▸ INSTRUCTIONS FOR THE TASK
Extend the blog post on long-lived tropical cyclones over Australia and the Madden-Julian Oscillation, picking up right after its final sentence.

▸ GIVEN TEXT
Special Investigation: Something's Up Down Under (pt.2: The MJO)

In my previous post, I began to investigate tropical cyclones that last a remarkably long time over Australia by using a sample of eighteen such storms over the past ten years. First I arranged the storms by the month of the year they occurred in, and found that there is a tendency for these storms to occur near the ends of the tropical cyclone season. However, for several reasons, this correlation was not considered very strong. Next, I compared the timing of the sample storms to the state of the El Nino/Southern Oscillation (ENSO). I found a rather strong correlation between the storms and La Nina conditions, and a weak correlation to El Nino conditions. This data was quite clear and straight forward, so I considered this to be more scientifically sound than the time of year analysis. Now I will continue my investigation by looking into the Madden-Julian Oscillation (MJO), which has a profound impact on Australia.



The Madden-Julian Oscillation (MJO)

The MJO is essentially a pulse of anomalous weather that travels eastward along the equator on the timescale of 30 to 60 days or so. It is most pronounced over the Indian Ocean and the "Marine Continent" (the islands and seas surrounding Indonesia and adjacent countries). To a large extent, the pulse dies out in the central to eastern Pacific.

▸ DATASET CONTENT

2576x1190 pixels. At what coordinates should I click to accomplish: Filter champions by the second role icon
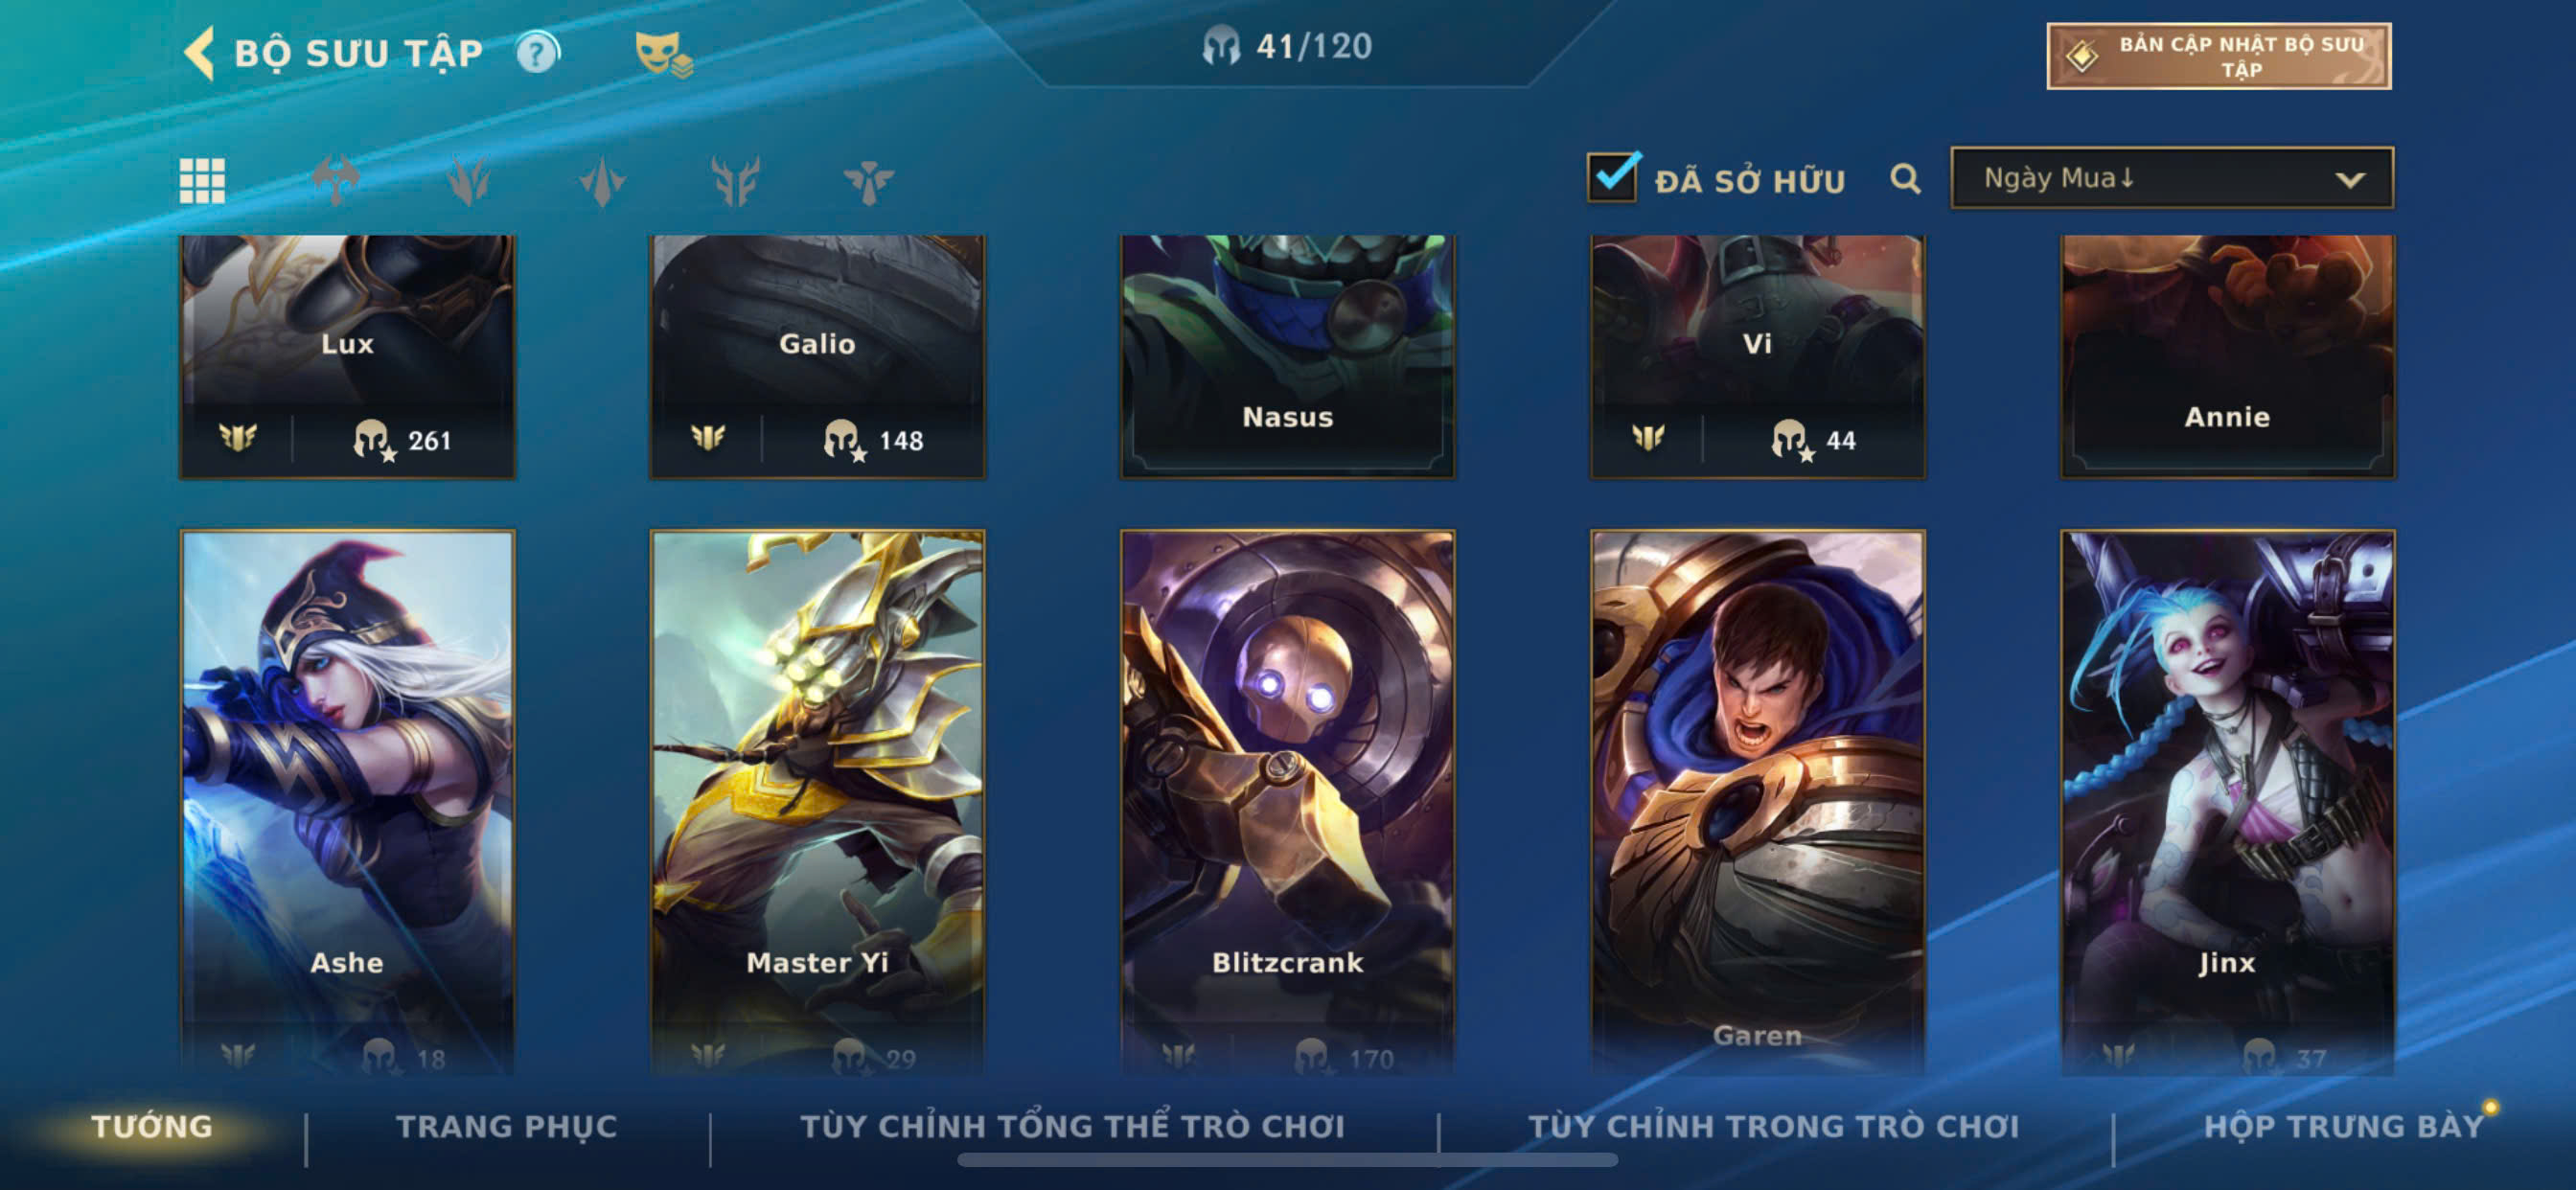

▸ RESPONSE TO THIS TASK
Several different atmospheric and oceanic parameters are affected by the MJO. The active phase of the MJO is identified by an area of enhanced convection (cumulus and cumulonimbus clouds), which are often discernible on satellite imagery. Along with the increase in cloudiness comes an increase in precipitation. Often behind the active phase is a region of noticeably clearer air and decreased precipitation. Due to the variation in cloud cover, the sea surface temperature (SST) also varies due to the MJO. Clearer air ahead of the active phase allows more sunlight to reach the surface, thus SSTs rise. The convection associated with the MJO active phase removes heat from the ocean through evaporation, which transports latent heat away from the surface. Therefore, the western side of the active phase typically has cooler than average SSTs. Finally, the wind direction is also affected by the MJO. The increase in convection in the active phase of the MJO is caused in part to convergence, that is, winds from opposite directions meet and the only direction to travel is up. This means that around the western edge of an active phase, air is moving with a eastward component. This is a major departure from normal as the tropics are typically dominated by trade winds, which have a westward component. Below is an animation of a well defined MJO active phase. It forms just off the coast of Africa and slowly makes its way across the Indian Ocean. When it reaches the Maritime Continent, the cloud cover increases, allowing its movement to become clearer. As it nears the eastern edge of the image it stalls and begins to die out.

 

How does one identify the location of the active phase? For years there was no single agreed upon definition, until a phase space diagram was developed that takes into account cloudiness and wind anomalies. The result is a diagram that splits the tropics into eight different phases, each designated by a number. Phases 1 and 2 are the Indian Ocean, 3 and 4 are the Maritime Continent, 5 and 6 are the Western Pacific Ocean, and 7 and 8 are the Western Hemisphere and Africa. Therefore, all one has to do is look for a date along the line on the diagram to find out roughly where the MJO active phase was at that time. The further the line is from the center, the stronger the active phase is. If the line is within the circle in the middle of the diagram, the MJO is very weak, or might not exist at all at that time. Below is the phase space diagram that includes the active phase in the above animation. One can see how it has the strongest signal in the eastern Indian Ocean and the Western Pacific Ocean before rapidly weakening. Since these diagrams are largely a result of wind anomalies, the strongest signal might not be at a time when the satellite shows the most convection.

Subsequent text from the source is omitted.